Environmental groups challenge Alabama Power on fees for solar panel users
Published 6:37 am Friday, November 22, 2019
Environmental groups on Thursday challenged Alabama Power’s charges on those who use solar panels to produce part of their home electricity, a fee the utility maintains is necessary to cover providing backup power.
The Alabama Public Service Commission held a hearing on the petition to abolish the fee. Commissioners heard both the utility giant’s defense of the fee and advocates’ contention that it is unprecedented and purposely discourages the use of solar panels in a sun-rich state. Commissioners will likely not rule until next year.
Alabama Power charges a $5-per-kilowatt fee, based on the capacity of the home system, on people who use solar panels, or other means, to generate part of their own electricity. That amounts to a $25 monthly fee on a typical 5-kilowatt system.
An energy expert testifying on behalf of petitioners said the charge “eliminates much of the savings that customers expect to realize for their investments” in installing solar panels.
“The charges are one of the principle reasons sun-rich Alabama trails other states in solar development,” Karl R. Rábago, of the Pace Energy and Climate Center, testified. “I know of no other investor-owned utility that assesses a charge this punitive for backup service.”
Alabama Power said the fee is charged to maintain infrastructure to provide backup power when the solar panels don’t provide enough energy. The utility is asking to increase the charge to $5.41.
“If they don’t produce, I have to stand ready to serve them,” Alabama Power pricing manager Natalie Dean testified at the hearing.
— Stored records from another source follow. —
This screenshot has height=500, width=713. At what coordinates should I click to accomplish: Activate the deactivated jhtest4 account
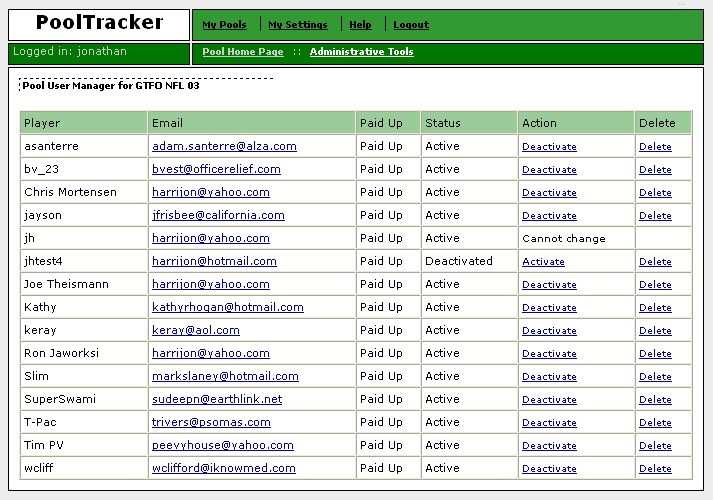(543, 262)
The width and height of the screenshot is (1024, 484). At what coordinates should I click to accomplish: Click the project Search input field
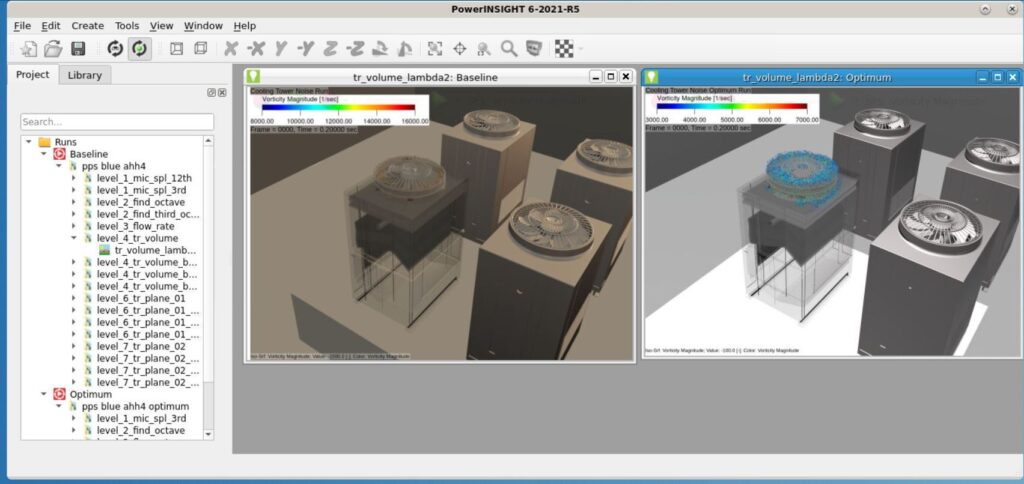click(x=117, y=121)
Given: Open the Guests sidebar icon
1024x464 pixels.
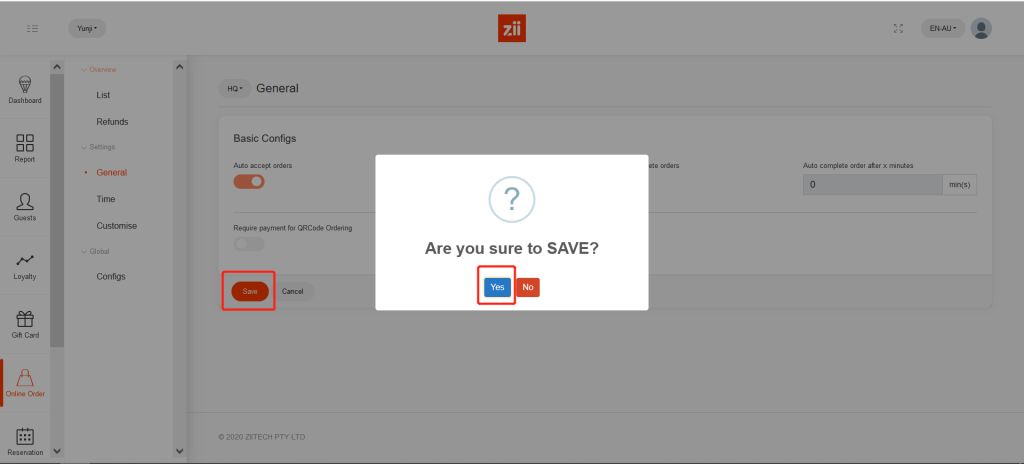Looking at the screenshot, I should tap(25, 206).
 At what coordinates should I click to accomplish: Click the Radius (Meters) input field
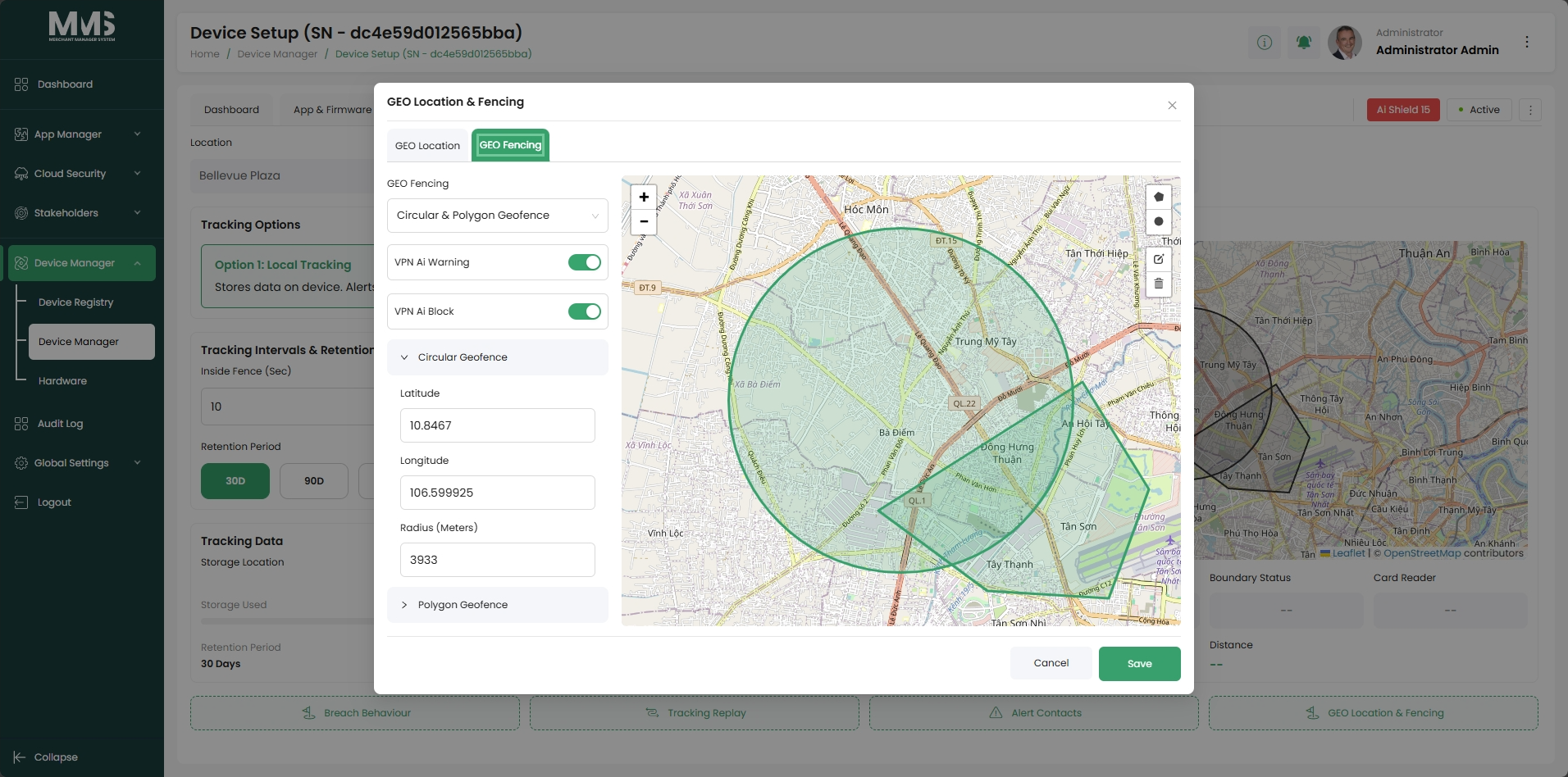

Dean was asked by an opposing attorney about the lack of a similar fee charged by Alabama Power’s their sister company, Georgia Power. She replied that is a different jurisdiction and the fee is based on calculations in Alabama.
“The bottom line of this is there is cost to providing this backup service,” Alabama Power spokesman Michael Sznajderman told reporters. Sznajderman noted that fee applies to all means of home power generation, not just solar.
Fewer than 200 Alabama Power customers pay the fee.
The Southern Environmental Law Center and a Birmingham-based law firm, Ragsdale LLC, filed the complaint on behalf of two people and Gasp Inc., which advocates energy production that reduces air pollution.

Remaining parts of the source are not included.